**WRITTEN TASK 1**
Reproduce the passage of the Salesforce article from "Of course, to" to "processes and teams." verbatim.
**WRITTEN TASK 2**
According to the Salesforce article, Salesforce offers enterprise software tools for which areas? List every one.

**GIVEN TEXT**

Looking for transformational technology to help your business? Wondering whether Salesforce is “it?” Wonder no more: here are the facts.

Research shows that businesses that implement a customer relationship management (CRM) solution like Salesforce can realize gains in revenue up to 41% per sales rep. After implementing Salesforce, companies have also reported a 35% increase in customer satisfaction levels.

Wondering how a CRM tool can deliver such extraordinary ROI? We’ll make it simple: it’s, well,  complicated.

Salesforce implementation can get complex, but it doesn’t have to. If you know which best practices to follow, your company and your employees will be able to accomplish a smooth and seamless transition to the market-leading CRM solution. 

Salesforce: What Is It? How Does It Do What It Does?

Salesforce is a popular customer relationship management software solution that takes full advantage of the cloud, allowing businesses to connect with their customers anytime or anywhere.

Although Salesforce’s primary solutions are geared for case, task, and issue management, it also has enterprise software tools for commerce, customer service, information technology (IT), marketing, and sales. (Hence some implementations getting complex…)

As of this writing, Salesforce remains the leading CRM solution across the globe. Various industry analysts have ranked the brand at or near the top worldwide for large companies or small and medium-sized enterprises (SMEs).

Of course, to reap the platform’s full benefits, it is essential for any growing business to seamlessly implement Salesforce into its existing platforms and, more importantly, its existing sales processes and teams.

Salesforce works best when its many components are aligned with your company’s specific requirements. Of course, those requirements may vary depending on the nature of your business, its size, operational complexity, and budget.

Here are six best practices to keep in mind…

Coordinate with Stakeholders in Setting Short-Term and Long-Term Goals

Stakeholders in your sales, marketing, and revenue departments are key to successful implementation because they will be most impacted when the CRM goes live.

Thus, the goals you set before getting started must closely align with the needs of your stakeholders while helping fulfill bigger company objectives (like increasing revenues or improving profit margins).

Setting short-term and long-term goals with stakeholders will invest them in the process, and should also give your company an idea of how to organize your implementation into various phases, each with its own success metrics.

**EXCERPTED DATA**
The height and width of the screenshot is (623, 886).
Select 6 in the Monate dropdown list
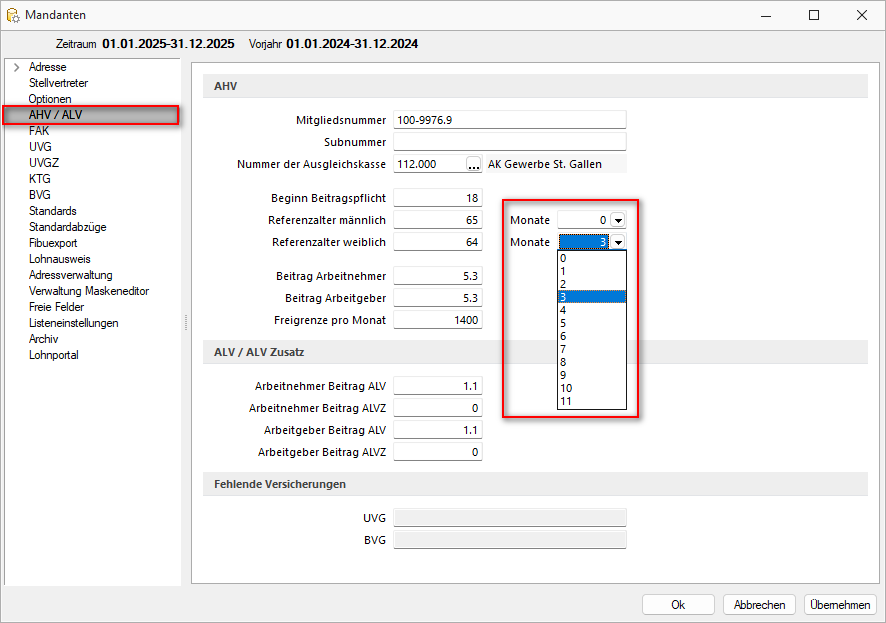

--

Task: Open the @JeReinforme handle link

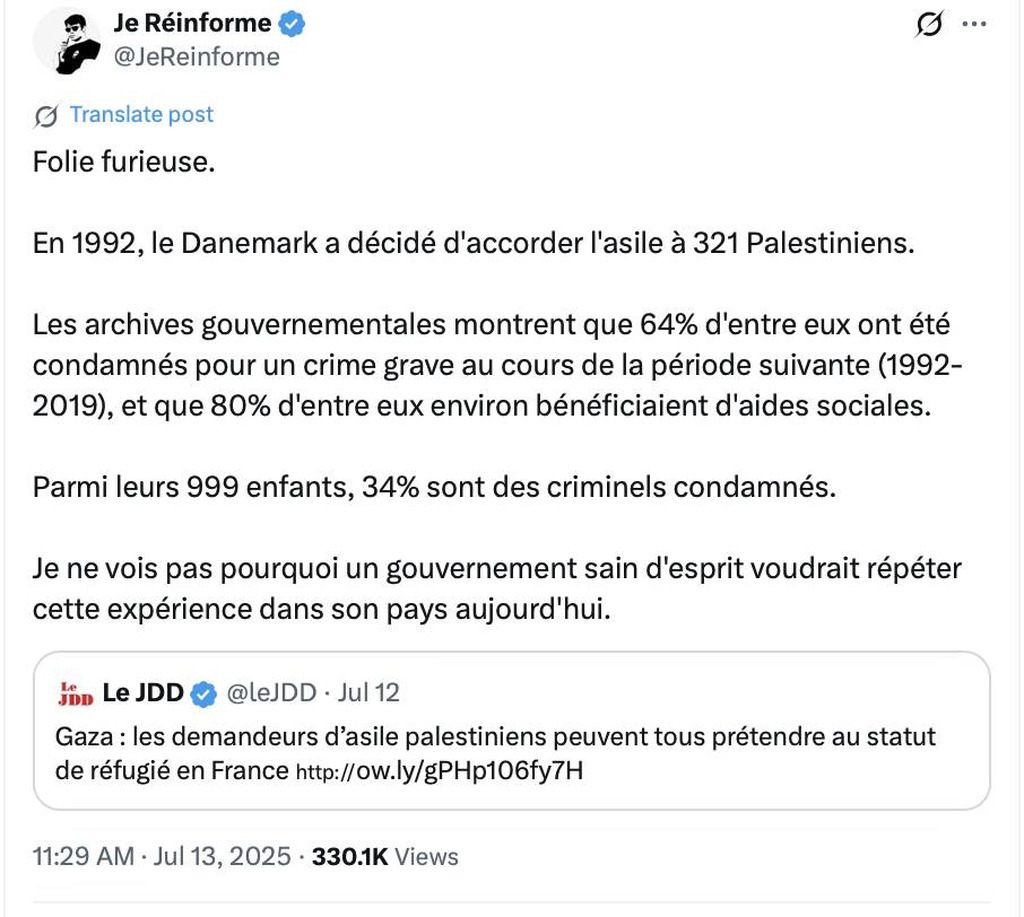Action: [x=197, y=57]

**FULL ANSWER 1**
Of course, to reap the platform’s full benefits, it is essential for any growing business to seamlessly implement Salesforce into its existing platforms and, more importantly, its existing sales processes and teams.

**FULL ANSWER 2**
- commerce
- customer service
- information technology (IT)
- marketing
- sales